PA Wellington The New Zealand cricket captain, John Wright, can find no reason to discipline either Danny Morrison or Mark Greatbatch for their confrontations with the Pakistanis in Christchurch on Saturday. Wright dismissed Morrison’s face-to-face confrontation with Ijaz Ahmed and Greatbatch’s tangling up with Aaqib Javed as nothing more than "on the spur of the moment” incidents. “There’s nothing really controversial about those incidents,” Wright said. “The team viewed them as being something that happened on the spur of the moment and treated it as such.” He said that the New Zealand team brushed off the incidents and he expected Pakistan did much the same after Saturday’s match which

New Zealand won by seven wickets. “Those sorts of things happen every week in club cricket, it’s really no big deal. • All test captains should be present when the International Cricket Conference next meets to discuss neutral umpiring, according to the Pakistan captain, Imran Khan. "They are the ones who are in the middle, and can best put the case for such a panel,” Imran wrote in his regular column in the “Daily Telegraph” newspaper. “They are the ones who come under most pressure when faced with biased or incompetent umpiring.” Imran said he had not enjoyed the drawn third test against New Zealand because it had been ruined

by incompetent and biased umpiring. “Our team became despondent and believed, that no matter what happened, they were not going to win,” he said.

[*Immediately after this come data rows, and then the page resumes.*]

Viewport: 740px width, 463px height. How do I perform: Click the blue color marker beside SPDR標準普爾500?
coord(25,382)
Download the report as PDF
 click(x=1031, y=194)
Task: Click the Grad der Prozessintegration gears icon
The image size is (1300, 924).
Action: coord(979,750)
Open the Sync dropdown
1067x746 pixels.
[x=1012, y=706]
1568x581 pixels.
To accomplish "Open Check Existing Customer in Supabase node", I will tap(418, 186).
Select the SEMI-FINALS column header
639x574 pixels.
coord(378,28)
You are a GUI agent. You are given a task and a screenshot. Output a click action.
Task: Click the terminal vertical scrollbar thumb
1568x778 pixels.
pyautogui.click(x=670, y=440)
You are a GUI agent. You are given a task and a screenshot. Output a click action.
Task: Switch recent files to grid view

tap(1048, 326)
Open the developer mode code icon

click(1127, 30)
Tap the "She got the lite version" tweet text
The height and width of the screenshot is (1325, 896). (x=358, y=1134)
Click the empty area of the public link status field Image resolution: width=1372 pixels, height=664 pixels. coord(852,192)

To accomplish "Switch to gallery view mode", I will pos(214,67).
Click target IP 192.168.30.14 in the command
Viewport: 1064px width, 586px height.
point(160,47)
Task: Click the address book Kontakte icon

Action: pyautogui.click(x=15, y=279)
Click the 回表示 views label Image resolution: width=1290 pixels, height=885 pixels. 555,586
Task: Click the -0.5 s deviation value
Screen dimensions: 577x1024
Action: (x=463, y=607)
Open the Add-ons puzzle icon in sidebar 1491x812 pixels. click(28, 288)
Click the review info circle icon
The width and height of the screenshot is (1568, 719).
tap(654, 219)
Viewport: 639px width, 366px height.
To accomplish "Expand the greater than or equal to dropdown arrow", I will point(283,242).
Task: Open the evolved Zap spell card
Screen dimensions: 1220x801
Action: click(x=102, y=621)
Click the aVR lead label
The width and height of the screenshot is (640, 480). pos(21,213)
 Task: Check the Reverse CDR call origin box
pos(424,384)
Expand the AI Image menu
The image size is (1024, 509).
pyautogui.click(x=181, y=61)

He said that every time his players appealed, the New Zealand media and team accused them of cheating. "Then in the one-day international at Christchurch on Saturday, we twice believed we had Andrew Jones out lbw. “The decisions were not given, and he went on to win the match for New Zealand, yet the same umpire had given Salim Malik out lbw to a ball which jagged back, and struck his pad with both his off and middle stumps still showing.” Imran said inexperience and exuberance by his players did not mean they were cheats.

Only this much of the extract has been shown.